自動車税とは、毎年4月1日から車検証へ登録している住所宛に納付証が送られてくるものであり、5月31日が納付期限となっている税金のことです。

支払いを滞ると車検や廃車を行うことができなくなりますし、当然、売却することもできなくなります。延滞金もありますので、確実に支払うようにしておきましょう。

 

自動車税に関しては、先1年分を前払いしておく形になりますので、車を売るときは残日数分を差額として返金してもらうことができます(具体的には、買取業者が立て替えて支払ってくれる形になります)

自動車税が5万円で、未経過期間が6ヶ月間だった場合、25000円のお金が返金されるということです。

より詳しく→未経過分の自動車税について

リサイクル料の返金

リサイクル料とは、平成17年4月に制定された法律により徴収されることになったお金のことで、廃車にかかるお金を予め支払っておくものをそう呼びます。

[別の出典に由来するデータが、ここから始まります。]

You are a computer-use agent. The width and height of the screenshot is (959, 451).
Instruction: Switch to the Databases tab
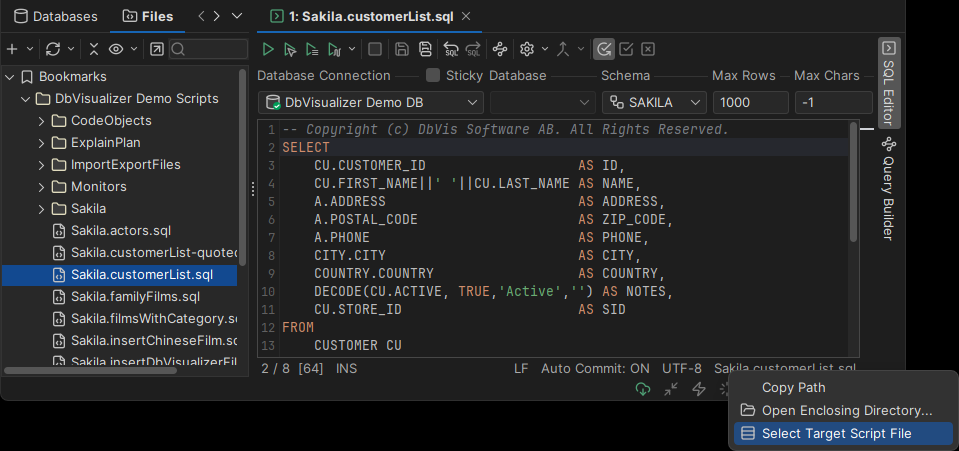point(56,16)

リサイクル料金は廃車のときに支払うお金ですので、原則として「最後のオーナー」に支払いの義務が生じます。車を売ることで、あなたは廃車費用の負担から逃れることができますので、支払っているリサイクル料は返金してもらえるということになるのです。

 

リサイクル料は車種によって金額が異なりますが、大体1〜2万円程度と考えておけば間違いないでしょう。恐らく車検証と一緒に「リサイクル券(車を売るときに必要です)」が保管されているはずなので、そちらを見ることでリサイクル料金を確認することが可能です。

より詳しく→リサイクル料の返金について

悪徳業者に注意

akudaikan_koban_money

 

世の中には、健全な営業を心がけている買取り業者がある反面、悪どい商売で客からお金をだまし取ろうと目論む悪質な業者が紛れ込んでいます。

そのような悪徳業者の場合、未経過分の自動車税やリサイクル料を返金してくれないことも考えられますので、その辺りは十分気をつけるようにしておきましょう。

 

そもそも、自動車税やリサイクル料を返金してくれる業者であっても、詳しい名目はなく、査定額へ上乗せされて振り込まれるのが普通です。

返金に関してはかなり曖昧になっていますので、事前に「自動車税とリサイクル料の返金はどうなっていますか?」と問い合わせるようにし、明確にしておくことで不要なトラブル、被害に巻き込まれるリスクを最大限少なくすることができます。